= Piscine tuberculosis =

Bacterial disease of fish

Piscine tuberculosis (piscine mycobacteriosis or fish tuberculosis) is a chronic infectious disease that afflicts many species of fish. This disease is caused by bacteria from the genus Mycobacterium and can afflict marine, brackish, and freshwater fish. Piscine mycobacteriosis has been known to affect over 200 species of fish and is a major cause of mortality in ornamental and farmed fish.

== Cause ==
Piscine mycobacteriosis is caused by acid-fast bacilli colloquially referred to as nontuberculous mycobacteria (NTM). These are pleomorphic Gram-positive bacteria found ubiquitously in the environment. The most common causes of piscine mycobacteriosis are M. marinum, M. chelonae, and M. fortuitum.

== Disease ==
Piscine tuberculosis is a common disease in fish and has been reported in aquaria, laboratories, commercial fish farms, and wild populations. It is considered to be a major cause of morbidity and mortality in fish.

=== Signs and symptoms ===
Piscine mycobacteriosis often presents as a chronic disease, with affected fish surviving for several weeks to years. Signs are variable and nonspecific; they can include emaciation, ascites, skin ulceration, hemorrhages, paleness, and skeletal deformities. Granulomatous inflammation may be found throughout internal organs and muscles and all tissues of the fish may be involved.

=== Transmission ===
Fish can acquire mycobacteria through the ingestion of contaminated feed or of infected dead fish. Transmission can also occur through contact with affected lesions or through the gills.

[Stored records]

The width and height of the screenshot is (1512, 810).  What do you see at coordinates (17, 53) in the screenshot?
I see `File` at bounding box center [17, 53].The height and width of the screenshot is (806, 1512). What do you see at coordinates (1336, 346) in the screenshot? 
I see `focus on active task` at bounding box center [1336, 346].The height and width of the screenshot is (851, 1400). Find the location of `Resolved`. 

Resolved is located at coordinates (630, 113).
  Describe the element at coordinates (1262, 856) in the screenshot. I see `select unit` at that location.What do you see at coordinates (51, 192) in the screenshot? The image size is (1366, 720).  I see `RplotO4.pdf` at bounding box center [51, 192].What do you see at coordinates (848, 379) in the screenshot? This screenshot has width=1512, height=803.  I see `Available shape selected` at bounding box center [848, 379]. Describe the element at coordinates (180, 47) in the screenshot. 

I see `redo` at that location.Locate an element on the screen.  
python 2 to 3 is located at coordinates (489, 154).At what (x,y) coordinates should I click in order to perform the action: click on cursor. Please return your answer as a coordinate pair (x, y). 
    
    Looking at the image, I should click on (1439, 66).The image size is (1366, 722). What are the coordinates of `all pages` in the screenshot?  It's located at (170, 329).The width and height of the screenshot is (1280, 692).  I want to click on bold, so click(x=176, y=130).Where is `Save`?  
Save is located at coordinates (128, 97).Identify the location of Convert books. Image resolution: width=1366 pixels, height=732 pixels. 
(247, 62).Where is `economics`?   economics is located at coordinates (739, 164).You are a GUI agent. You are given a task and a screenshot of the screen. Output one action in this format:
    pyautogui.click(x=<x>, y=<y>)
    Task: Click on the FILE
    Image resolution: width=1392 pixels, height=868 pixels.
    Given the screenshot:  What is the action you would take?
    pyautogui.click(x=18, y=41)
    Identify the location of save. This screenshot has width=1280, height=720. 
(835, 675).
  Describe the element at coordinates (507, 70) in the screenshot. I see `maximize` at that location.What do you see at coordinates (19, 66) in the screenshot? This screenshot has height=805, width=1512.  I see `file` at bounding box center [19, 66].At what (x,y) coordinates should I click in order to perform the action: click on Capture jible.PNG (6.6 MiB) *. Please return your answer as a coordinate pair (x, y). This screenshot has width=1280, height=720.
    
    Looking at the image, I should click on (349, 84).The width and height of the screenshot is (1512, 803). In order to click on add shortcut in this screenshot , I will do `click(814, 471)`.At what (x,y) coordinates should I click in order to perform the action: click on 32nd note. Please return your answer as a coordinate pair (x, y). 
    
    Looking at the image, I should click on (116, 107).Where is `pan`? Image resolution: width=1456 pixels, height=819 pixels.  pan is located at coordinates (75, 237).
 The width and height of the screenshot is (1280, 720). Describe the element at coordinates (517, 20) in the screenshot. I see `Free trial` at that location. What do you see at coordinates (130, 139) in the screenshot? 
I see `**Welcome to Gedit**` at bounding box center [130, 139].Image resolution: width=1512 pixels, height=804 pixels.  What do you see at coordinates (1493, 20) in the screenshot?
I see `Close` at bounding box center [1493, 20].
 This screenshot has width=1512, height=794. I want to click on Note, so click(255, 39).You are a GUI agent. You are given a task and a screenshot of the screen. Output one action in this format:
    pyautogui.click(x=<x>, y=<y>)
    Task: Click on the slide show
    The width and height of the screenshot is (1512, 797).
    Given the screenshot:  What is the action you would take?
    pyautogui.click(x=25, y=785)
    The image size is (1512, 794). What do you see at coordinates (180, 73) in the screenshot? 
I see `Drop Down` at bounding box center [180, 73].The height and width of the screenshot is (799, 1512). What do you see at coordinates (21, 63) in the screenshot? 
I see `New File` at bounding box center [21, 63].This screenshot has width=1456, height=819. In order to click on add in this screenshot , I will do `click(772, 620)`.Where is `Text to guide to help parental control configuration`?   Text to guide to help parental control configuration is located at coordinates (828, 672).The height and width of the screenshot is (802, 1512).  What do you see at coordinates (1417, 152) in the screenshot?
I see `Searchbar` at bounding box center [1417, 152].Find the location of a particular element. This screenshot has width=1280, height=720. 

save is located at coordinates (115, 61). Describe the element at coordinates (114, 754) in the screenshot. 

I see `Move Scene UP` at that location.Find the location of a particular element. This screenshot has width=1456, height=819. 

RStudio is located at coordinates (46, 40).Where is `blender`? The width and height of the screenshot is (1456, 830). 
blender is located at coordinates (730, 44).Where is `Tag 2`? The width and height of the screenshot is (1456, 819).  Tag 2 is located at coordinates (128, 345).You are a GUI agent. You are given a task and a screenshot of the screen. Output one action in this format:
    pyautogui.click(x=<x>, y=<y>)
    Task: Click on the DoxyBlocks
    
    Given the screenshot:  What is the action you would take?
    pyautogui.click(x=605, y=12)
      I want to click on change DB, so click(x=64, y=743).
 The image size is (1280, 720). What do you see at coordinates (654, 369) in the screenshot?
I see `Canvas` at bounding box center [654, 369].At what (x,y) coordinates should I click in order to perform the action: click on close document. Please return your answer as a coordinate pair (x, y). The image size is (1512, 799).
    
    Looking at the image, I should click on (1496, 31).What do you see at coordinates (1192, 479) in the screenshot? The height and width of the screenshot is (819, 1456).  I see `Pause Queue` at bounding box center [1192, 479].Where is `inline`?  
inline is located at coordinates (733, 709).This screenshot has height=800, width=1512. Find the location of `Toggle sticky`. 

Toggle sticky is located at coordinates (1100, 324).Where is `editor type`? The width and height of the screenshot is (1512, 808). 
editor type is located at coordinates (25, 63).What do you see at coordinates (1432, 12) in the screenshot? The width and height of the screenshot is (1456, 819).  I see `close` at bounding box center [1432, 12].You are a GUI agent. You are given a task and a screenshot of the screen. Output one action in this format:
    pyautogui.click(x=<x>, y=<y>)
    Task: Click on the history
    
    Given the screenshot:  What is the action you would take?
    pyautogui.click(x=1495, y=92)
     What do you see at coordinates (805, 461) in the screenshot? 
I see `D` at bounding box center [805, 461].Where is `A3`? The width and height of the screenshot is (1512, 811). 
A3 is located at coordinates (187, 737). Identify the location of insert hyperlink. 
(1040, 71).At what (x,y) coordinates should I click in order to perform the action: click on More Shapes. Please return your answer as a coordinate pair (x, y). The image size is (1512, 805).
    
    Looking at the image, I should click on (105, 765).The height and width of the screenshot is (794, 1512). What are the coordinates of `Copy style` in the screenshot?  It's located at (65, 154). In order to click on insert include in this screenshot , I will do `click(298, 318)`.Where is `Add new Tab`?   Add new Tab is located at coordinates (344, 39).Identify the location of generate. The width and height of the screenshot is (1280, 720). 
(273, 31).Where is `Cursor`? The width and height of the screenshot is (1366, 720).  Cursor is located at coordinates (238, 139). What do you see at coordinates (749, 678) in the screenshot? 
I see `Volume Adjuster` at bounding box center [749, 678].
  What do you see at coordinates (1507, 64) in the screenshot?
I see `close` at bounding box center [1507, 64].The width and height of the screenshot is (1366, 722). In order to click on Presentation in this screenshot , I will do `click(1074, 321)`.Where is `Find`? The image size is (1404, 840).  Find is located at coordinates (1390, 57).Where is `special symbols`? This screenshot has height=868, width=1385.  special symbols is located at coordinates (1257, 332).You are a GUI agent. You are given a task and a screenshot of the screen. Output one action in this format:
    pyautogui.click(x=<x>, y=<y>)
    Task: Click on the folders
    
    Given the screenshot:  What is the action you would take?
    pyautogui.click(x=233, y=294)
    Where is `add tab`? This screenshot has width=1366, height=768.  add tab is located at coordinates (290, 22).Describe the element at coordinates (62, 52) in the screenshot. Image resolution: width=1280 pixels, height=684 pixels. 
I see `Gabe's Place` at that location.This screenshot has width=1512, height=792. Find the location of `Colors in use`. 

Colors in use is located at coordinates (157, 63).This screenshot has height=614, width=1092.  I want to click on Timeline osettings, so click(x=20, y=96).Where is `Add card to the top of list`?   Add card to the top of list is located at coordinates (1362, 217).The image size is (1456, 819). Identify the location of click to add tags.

▶ _Set of tasks_
a) Answer these questions about the piscine tuberculosis text:
(i) Over how many species of fish is the disease known to affect?
(ii) Which three species of Mycobacterium are the most common causes?
(iii) In what settings has the disease been reported?
b) List every sign of disease that the piscine tuberculosis text names in its account of signs and symptoms.
c) Write the next part of the piscine tuberculosis text, picking up after its last sentence.
None of the stored records is needed for this work.

▶ _Your written answers_
a)
(i) Over 200 species of fish.
(ii) M. marinum, M. chelonae, and M. fortuitum.
(iii) Aquaria, laboratories, commercial fish farms, and wild populations.

b) Emaciation, ascites, skin ulceration, hemorrhages, paleness, and skeletal deformities.

c)
=== Diagnosis ===
A presumptive diagnosis can be made upon the visualization of acid-fast bacilli within granulomatous material from lesions. Sensitivity for acid-fast staining is low, granulomas containing no visible acid-fast bacilli are reported in many experimentally infected species of fish.

A definitive diagnosis requires the isolation and identification of the bacteria. Culture involves inoculating tissue samples onto Middlebrook 7H10, Lowenstein-Jensen, or another form of laboratory media. Culture-based detection of Mycobacterium spp. is complicated by the presence of bacterial flora that compete with Mycobacterium on standard laboratory media. The isolation of Mycobacterium from feces, external surfaces, and whole viscera is questionable.

== Treatment and control ==
There is currently no widely accepted treatment for mycobacteriosis in fish. Treatment is infrequently attempted as it appears ineffective at eliminating Mycobacterium from affected colonies and is not practical in fish intended as food. Treating the fish with antibiotics has been reported to fail even when in vitro susceptibility is confirmed. Control of piscine mycobacteriosis may necessitate the destruction of all affected stocks and disinfection of tanks and plumbing.

The Ag85A DNA vaccine was shown to provide short term immunity in striped bass against M. marinum, but it was unsuccessful at achieving long-term immunity.